On the other hand "the bottom line is that the employment report shows a strong headline reading but as we believe that most people, and importantly the FOMC, will resort to digging beneath the headlines to focus on the enormous uphill struggle facing the labor market," pointed Andrew Wilkinson from MIller Tabak.

Miller Tabak and Danske analysts agree that the employment report figures suggest that "with growth below trend and a rise in unemployment, we expect the Fed to launch more stimulus in September," as von Mehren said. Wilkinson adds that "the report should do little to change expectations for a further move in September from the Fed and so one can understand why equities are happy to advance."

European markets have jumped on Friday on the back of EFSF and US Data after collapsing Thursday. The most important indices in Europe have closed with hard gains. DAX has posted 3.93% increases, FTSE added 2.21%, Italian MIB jumped +6.34%, CAC 40 rose 4.38% and Madrid closed 6.00% up. Wall Street is closing also higher today with gains around 2.0% so far today.

The Euro, in its side, is rallying 1.60% so far today against the Dollar with the pair heading toward 1.2400. "The EURUSD is seeing an interesting surge," comments Valeria Bednarik from FXstreet.com.

The rally of the euro against the dollar has found an interim top at the 1.2390 area where it peaked after rising over 210 pips throughout the day. However, as the week comes to an end, interest is fading following wild movements in the wake of major central banks decisions and the US nonfarm payrolls reports.

Goldman Sachs is "bearish on both USD and EUR" according to a recently published report, "EUR-USD is the usual market proxy for the performance of both the USD and the EUR. So, with the fall in the EUR against the USD, the USD is rallying right? Wrong. What seems to be happening is that the market is selling both the EUR and the USD."

"Looking at the Broad Dollar index, excluding the move in EUR-USD, we see that there is wide-spread selling of the USD," continues Goldman Sachs' report. "Likewise, the decline in the trade-weighted EUR index, since the beginning of July, shows that the EUR is also being sold. Both are down roughly 2% since June against their main trading partners."

This phenomenon "would help also explain the compression in yields in the EM world," continues Goldman Sachs, and "why GBPUSD is so high despite a deteriorating economic backdrop."

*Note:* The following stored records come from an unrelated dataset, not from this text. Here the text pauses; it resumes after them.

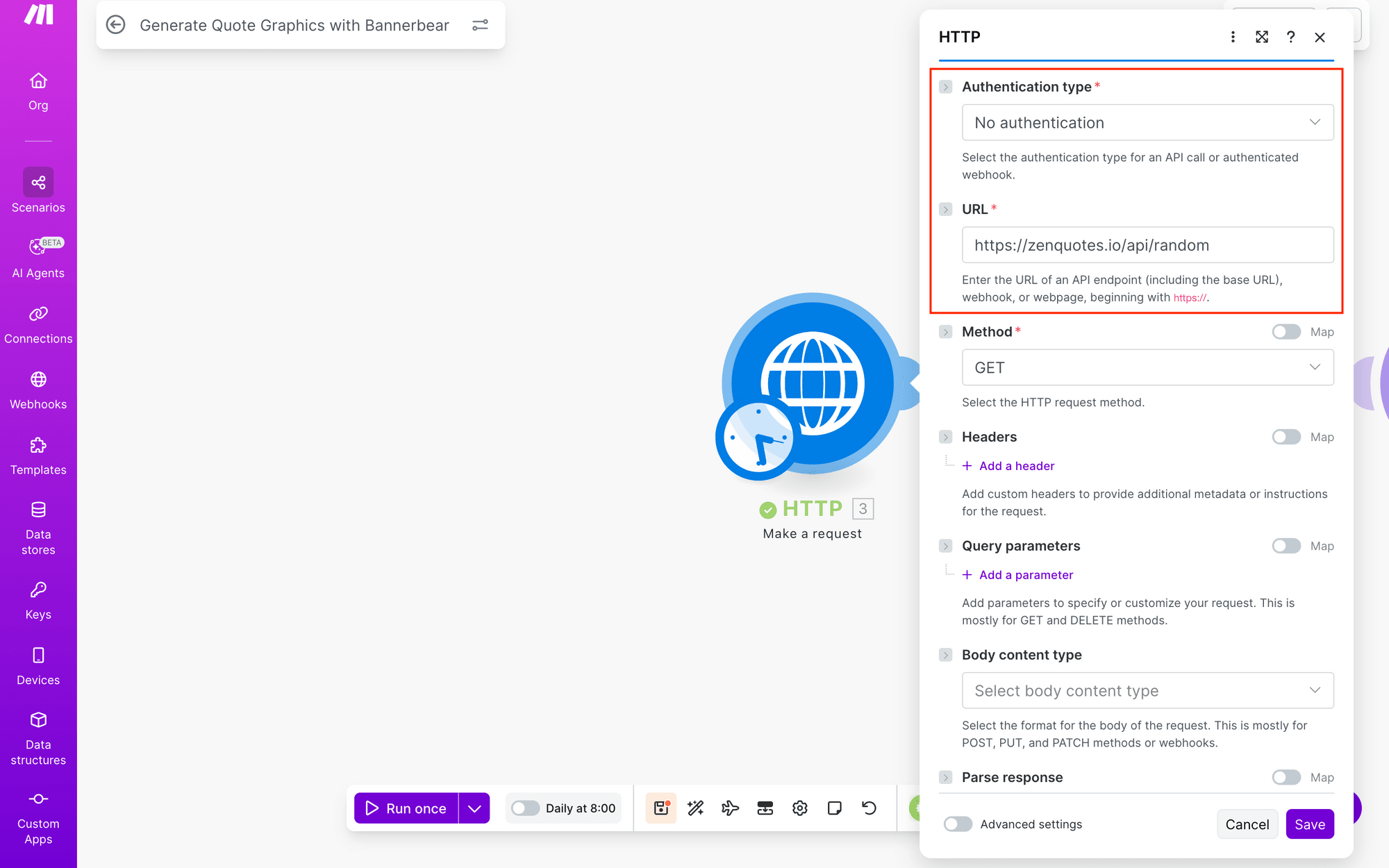Enable Map toggle for Headers
The image size is (1389, 868).
coord(1286,437)
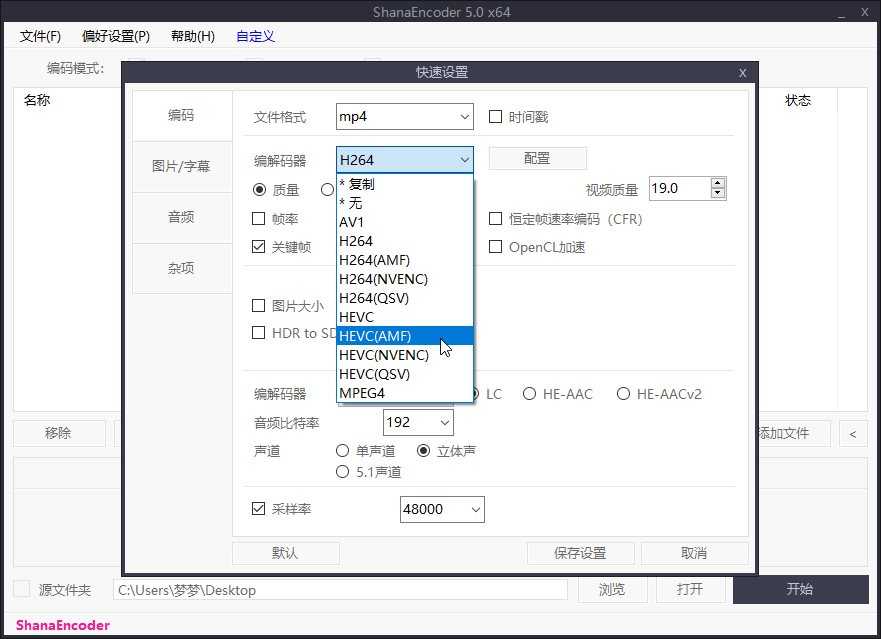Open the 偏好设置(P) menu
The image size is (881, 639).
coord(114,36)
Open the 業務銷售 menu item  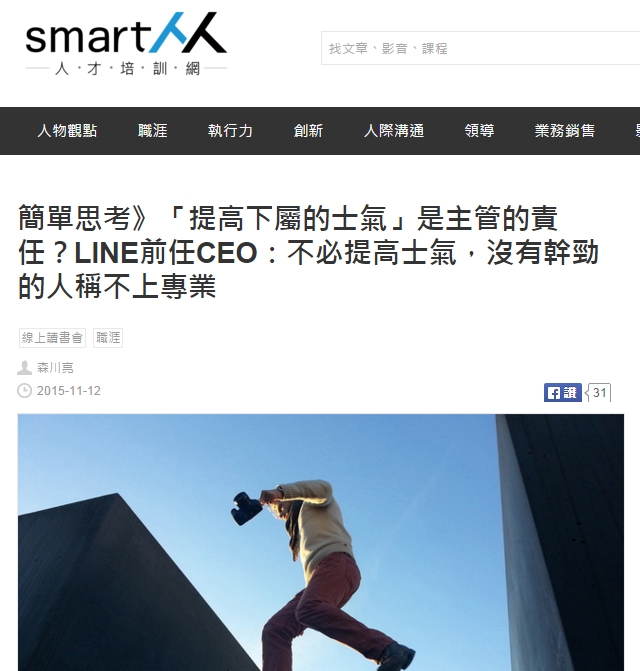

"This move out of EUR and USD could also shed light on why the AUD remains extremely buoyant despite rate cuts, a Chinese slowdown and a fall in commodity prices," concluded Goldman Sachs.

On the other hand, Deutsche Bank says it is time to turn bullish EUR and recommends buying EUR vs. ZIRP currencies. "It's now time to turn tactically bullish EUR vs the other ZIRP currencies: USD, JPY and GBP," says DB in a research note. "Target 1.27 in EURUSD, 100 in EURJPY and 0.81 in EURGBP."

DB explains that it has become more optimistic in the near-term for three reasons: (1) "Yesterday's ECB announcement was significant," (2) "Expectations are too low, market is too short euros," and (3) "Markets approaching 'theme fatigue' threshold."